1 说明
在Flink的流式处理中,会涉及到时间的不同概念,如下图所示:
Ingestion Time:是数据进入Flink的时间。
Processing Time:是每一个执行基于时间操作的算子的本地系统时间,与机器相关,默认的时间属性就是Processing Time。
例如,一条日志进入Flink的时间为2017-11-12 10:00:00.123,到达Window的系统时间为2017-11-12 10:00:01.234,日志的内容如下:
2017-11-02 18:37:15.624 INFO Fail over to rm2
对于业务来说,要统计1min内的故障日志个数,哪个时间是最有意义的?—— eventTime,因为我们要根据日志的生成时间进行统计。
2 eventTime引入
在Flink的流式处理中,绝大部分的业务都会使用eventTime,一般只在eventTime无法使用时,才会被迫使用ProcessingTime或者IngestionTime。

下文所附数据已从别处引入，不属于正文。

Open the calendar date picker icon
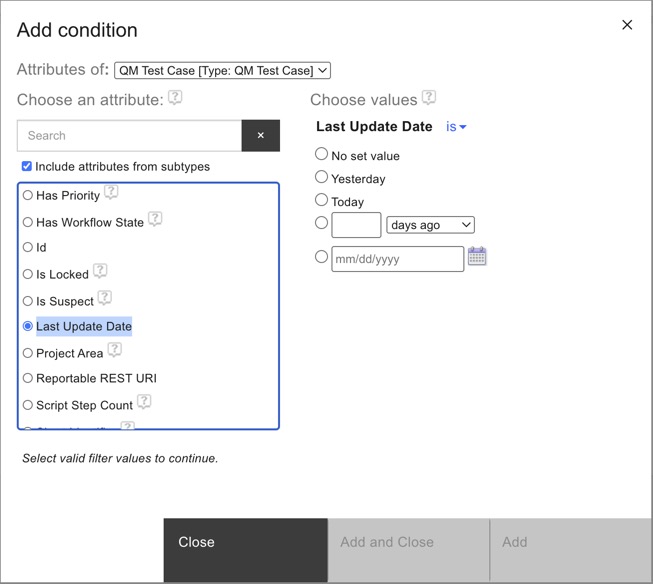Viewport: 653px width, 584px height. (x=477, y=257)
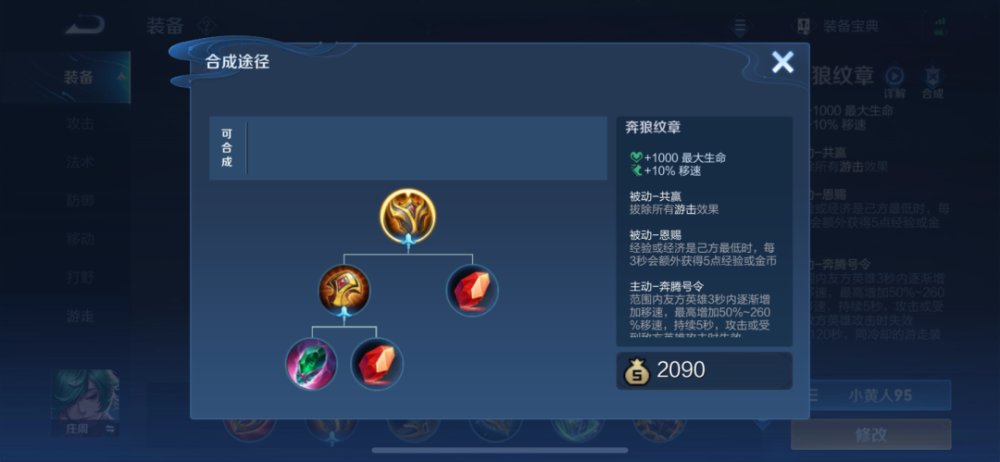The image size is (1000, 462).
Task: Tap the list menu icon near 装备宝典
Action: click(x=739, y=27)
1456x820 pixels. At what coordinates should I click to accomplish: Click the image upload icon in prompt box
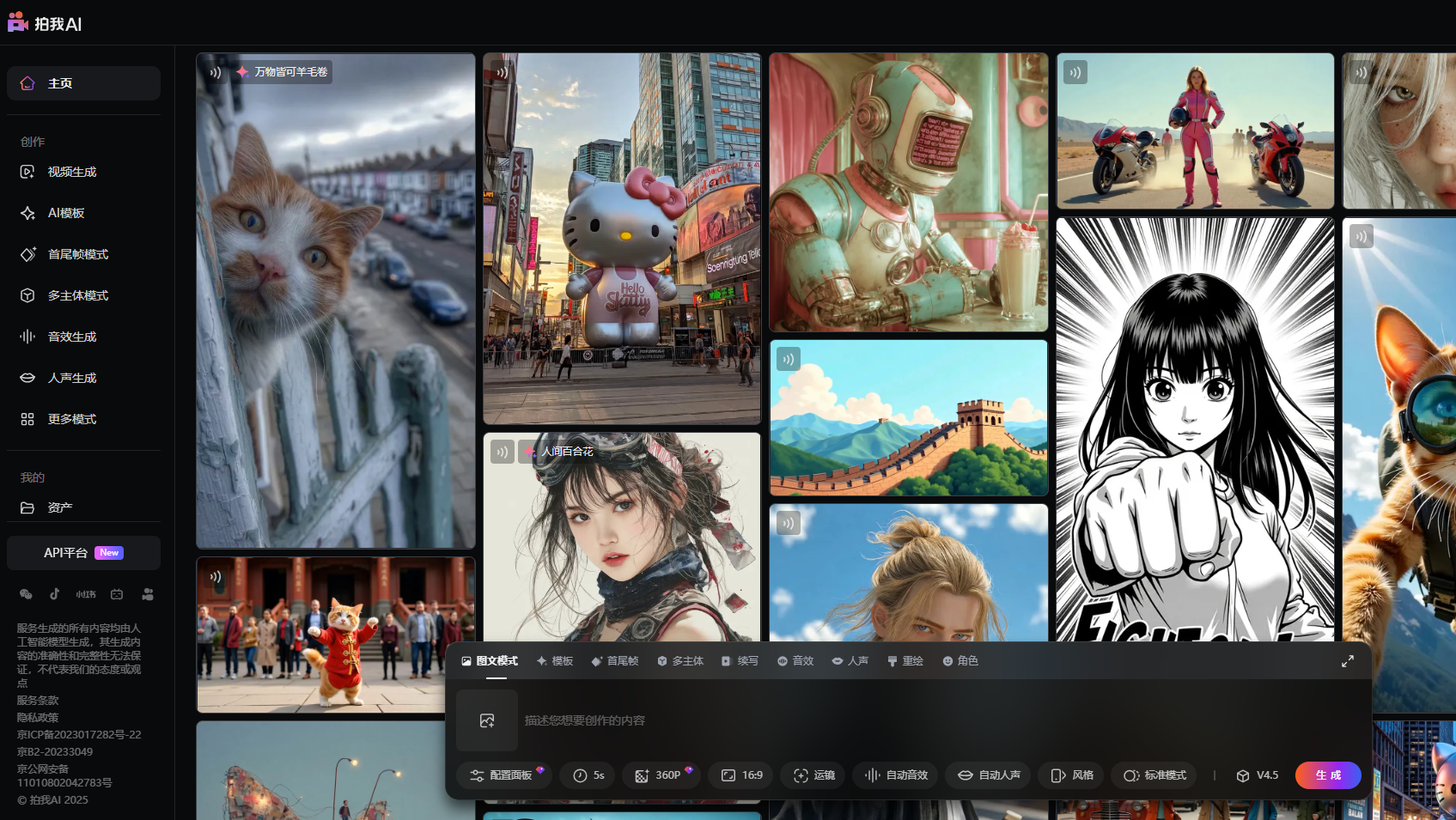pyautogui.click(x=487, y=720)
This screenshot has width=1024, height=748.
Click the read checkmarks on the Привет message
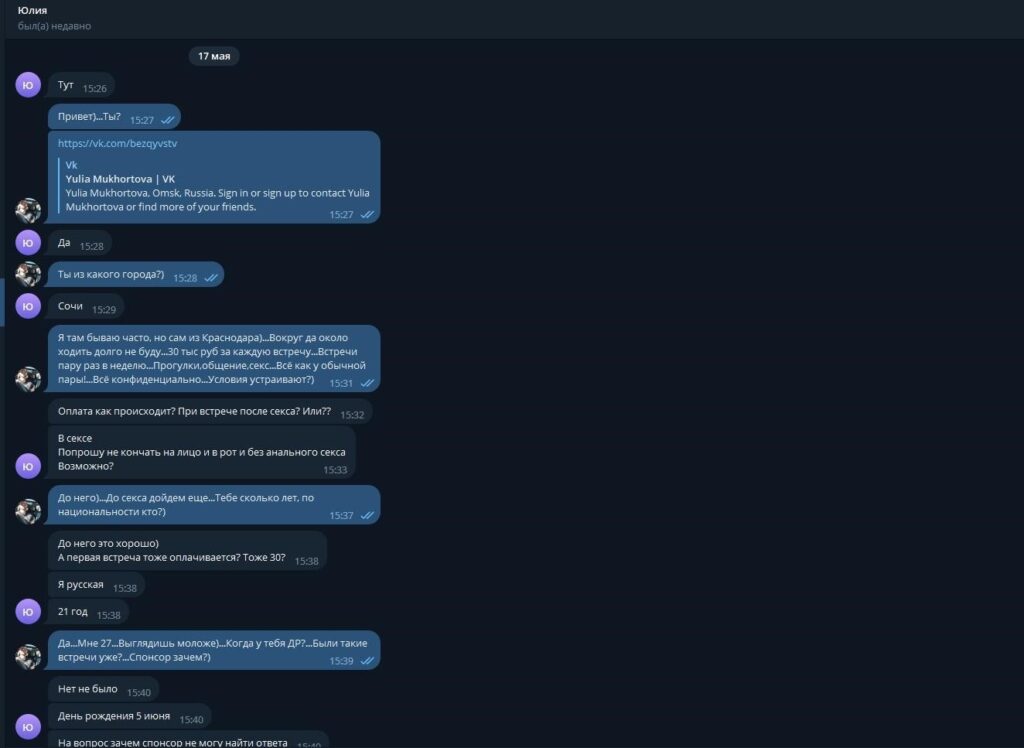pyautogui.click(x=168, y=120)
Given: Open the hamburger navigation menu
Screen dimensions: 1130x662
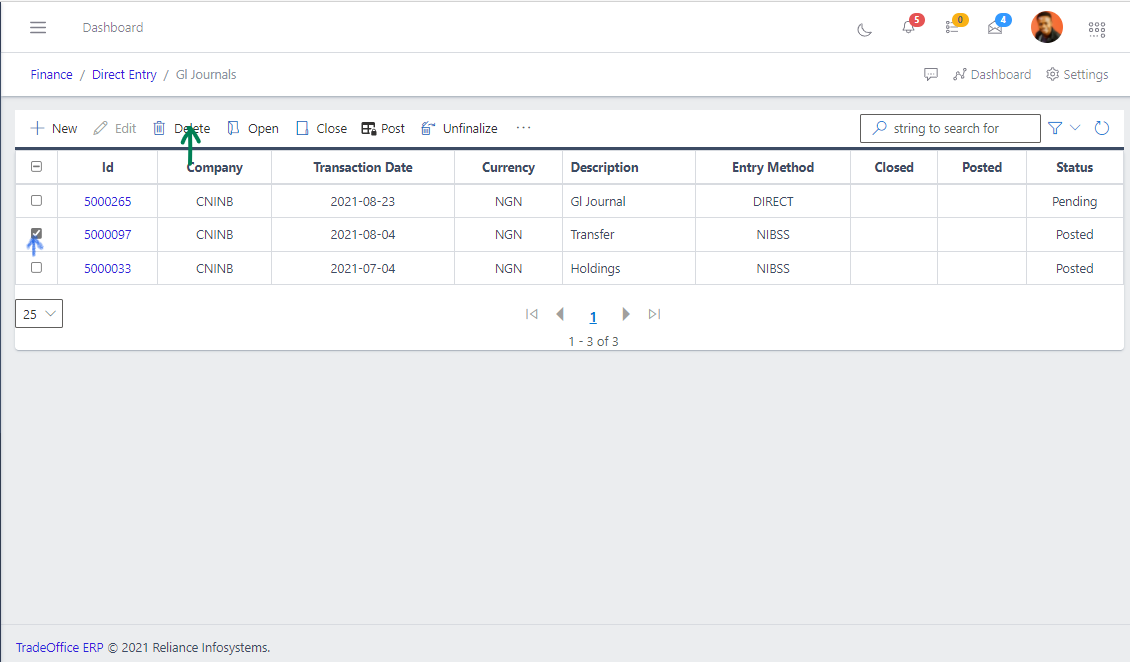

如果要使用EventTime,那么需要引入EventTime的时间属性,引入方式如下所示:
val env = StreamExecutionEnvironment.getExecutionEnvironment
// 从调用时刻开始给env创建的每一个stream追加时间特征
env.setStreamTimeCharacteristic(TimeCharacteristic.EventTime)
3 Watermark
我们知道,流处理从事件产生,到流经source,再到operator,中间是有一个过程和时间的,虽然大部分情况下,流到operator的数据都是按照事件产生的时间顺序来的,但是也不排除由于网络、分布式等原因,导致乱序的产生,所谓乱序,就是指Flink接收到的事件的先后顺序不是严格按照事件的Event Time顺序排列的。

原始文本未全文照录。